(EXTRACTED RECORDS Opens)

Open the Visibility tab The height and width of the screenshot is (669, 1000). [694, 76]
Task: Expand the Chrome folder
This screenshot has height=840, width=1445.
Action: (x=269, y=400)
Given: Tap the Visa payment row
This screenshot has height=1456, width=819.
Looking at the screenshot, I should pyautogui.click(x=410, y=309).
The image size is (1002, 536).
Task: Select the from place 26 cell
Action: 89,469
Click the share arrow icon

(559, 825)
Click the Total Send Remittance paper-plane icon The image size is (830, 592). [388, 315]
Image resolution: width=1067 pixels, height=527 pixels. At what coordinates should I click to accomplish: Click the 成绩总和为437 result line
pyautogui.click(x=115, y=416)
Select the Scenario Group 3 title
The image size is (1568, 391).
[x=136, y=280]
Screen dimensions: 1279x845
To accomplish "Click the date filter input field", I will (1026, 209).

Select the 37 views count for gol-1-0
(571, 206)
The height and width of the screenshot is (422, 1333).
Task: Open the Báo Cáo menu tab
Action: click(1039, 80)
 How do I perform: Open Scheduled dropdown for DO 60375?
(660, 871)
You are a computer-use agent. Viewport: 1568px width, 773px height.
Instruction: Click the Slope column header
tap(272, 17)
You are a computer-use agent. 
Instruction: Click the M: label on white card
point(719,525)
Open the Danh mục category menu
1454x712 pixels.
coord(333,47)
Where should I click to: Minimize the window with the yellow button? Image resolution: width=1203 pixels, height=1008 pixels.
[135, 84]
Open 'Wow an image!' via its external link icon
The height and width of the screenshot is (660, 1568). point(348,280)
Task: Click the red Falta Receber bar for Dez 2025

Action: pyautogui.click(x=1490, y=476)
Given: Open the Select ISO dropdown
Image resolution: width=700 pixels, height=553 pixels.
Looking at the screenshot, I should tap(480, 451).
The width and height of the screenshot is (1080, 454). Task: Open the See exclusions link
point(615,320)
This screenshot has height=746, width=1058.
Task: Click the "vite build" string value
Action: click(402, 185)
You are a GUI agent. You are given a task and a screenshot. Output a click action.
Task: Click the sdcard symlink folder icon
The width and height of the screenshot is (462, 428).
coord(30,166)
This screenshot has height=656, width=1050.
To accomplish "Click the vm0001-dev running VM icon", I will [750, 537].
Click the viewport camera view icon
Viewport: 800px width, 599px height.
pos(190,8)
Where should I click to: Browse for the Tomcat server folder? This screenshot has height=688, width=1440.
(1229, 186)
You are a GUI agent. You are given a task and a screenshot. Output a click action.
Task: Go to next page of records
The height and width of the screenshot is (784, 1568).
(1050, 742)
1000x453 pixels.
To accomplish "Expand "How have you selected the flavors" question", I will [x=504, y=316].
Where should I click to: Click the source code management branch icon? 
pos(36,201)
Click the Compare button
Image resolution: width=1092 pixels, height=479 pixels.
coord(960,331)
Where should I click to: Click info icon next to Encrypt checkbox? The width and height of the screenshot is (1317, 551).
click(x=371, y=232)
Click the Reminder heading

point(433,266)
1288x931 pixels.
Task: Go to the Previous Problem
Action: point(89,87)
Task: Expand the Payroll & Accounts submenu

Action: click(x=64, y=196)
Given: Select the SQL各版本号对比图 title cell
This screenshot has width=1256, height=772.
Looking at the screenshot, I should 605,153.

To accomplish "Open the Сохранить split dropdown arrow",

(EXTRACTED RECORDS Closes)

- ACTION ITEM -
The answer must be the line containing "Where should I click to: Click info" and every line after it to the end of the records, repeated exactly.

- FINISHED EXERCISE -
Where should I click to: Click info icon next to Encrypt checkbox? The width and height of the screenshot is (1317, 551).
click(x=371, y=232)
Click the Reminder heading

point(433,266)
1288x931 pixels.
Task: Go to the Previous Problem
Action: point(89,87)
Task: Expand the Payroll & Accounts submenu

Action: click(x=64, y=196)
Given: Select the SQL各版本号对比图 title cell
This screenshot has width=1256, height=772.
Looking at the screenshot, I should 605,153.

To accomplish "Open the Сохранить split dropdown arrow",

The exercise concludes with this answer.